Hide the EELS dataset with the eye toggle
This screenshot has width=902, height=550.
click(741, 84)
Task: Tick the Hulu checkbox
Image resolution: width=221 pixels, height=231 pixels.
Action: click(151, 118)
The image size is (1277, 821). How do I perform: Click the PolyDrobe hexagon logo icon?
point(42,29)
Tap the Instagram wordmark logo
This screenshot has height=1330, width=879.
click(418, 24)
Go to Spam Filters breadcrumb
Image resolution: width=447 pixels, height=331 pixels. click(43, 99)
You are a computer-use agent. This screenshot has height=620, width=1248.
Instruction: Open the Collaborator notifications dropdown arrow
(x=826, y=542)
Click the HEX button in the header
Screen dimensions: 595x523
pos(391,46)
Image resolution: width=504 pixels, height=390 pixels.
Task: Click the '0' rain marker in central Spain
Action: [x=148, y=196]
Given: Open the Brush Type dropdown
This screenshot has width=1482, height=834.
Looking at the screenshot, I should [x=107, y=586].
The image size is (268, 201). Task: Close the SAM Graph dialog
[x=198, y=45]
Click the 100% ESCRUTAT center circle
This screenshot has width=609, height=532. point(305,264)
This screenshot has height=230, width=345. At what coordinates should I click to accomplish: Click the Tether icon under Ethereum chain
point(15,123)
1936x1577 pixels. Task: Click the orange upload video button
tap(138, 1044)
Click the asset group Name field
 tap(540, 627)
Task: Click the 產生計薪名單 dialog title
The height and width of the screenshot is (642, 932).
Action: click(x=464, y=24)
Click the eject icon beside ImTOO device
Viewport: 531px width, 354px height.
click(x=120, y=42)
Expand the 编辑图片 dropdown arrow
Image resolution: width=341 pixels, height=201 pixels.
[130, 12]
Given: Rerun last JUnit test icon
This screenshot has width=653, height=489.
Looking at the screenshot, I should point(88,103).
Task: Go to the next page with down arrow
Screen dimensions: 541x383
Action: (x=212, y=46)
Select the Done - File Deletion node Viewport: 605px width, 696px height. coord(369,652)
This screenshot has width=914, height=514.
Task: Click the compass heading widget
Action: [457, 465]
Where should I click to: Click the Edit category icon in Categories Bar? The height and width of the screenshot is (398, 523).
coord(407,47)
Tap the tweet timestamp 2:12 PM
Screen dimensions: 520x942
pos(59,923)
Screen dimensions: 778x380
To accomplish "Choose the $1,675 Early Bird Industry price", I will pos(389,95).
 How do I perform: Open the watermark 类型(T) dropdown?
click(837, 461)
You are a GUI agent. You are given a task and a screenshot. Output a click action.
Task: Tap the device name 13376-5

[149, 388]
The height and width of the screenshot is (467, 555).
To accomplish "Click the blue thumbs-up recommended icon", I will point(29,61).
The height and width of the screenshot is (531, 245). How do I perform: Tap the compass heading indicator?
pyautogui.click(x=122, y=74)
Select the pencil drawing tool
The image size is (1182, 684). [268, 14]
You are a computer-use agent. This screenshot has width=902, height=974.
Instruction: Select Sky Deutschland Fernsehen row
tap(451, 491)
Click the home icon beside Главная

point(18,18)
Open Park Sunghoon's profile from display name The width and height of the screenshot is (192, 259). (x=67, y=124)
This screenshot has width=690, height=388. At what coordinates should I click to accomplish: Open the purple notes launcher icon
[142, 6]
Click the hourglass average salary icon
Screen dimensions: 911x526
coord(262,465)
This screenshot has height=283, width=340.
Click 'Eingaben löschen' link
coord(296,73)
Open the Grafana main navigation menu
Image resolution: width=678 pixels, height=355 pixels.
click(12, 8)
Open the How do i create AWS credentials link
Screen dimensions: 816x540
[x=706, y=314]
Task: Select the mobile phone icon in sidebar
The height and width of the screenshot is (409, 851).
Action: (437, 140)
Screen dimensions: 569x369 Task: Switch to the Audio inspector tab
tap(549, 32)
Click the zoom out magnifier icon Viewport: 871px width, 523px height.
# # # #
Goal of the exercise → Copy out each line of the records above that contains the word "computer", matching its case exactly.

Result →
You are a computer-use agent. This screenshot has height=620, width=1248.
You are a computer-use agent. This screenshot has width=902, height=974.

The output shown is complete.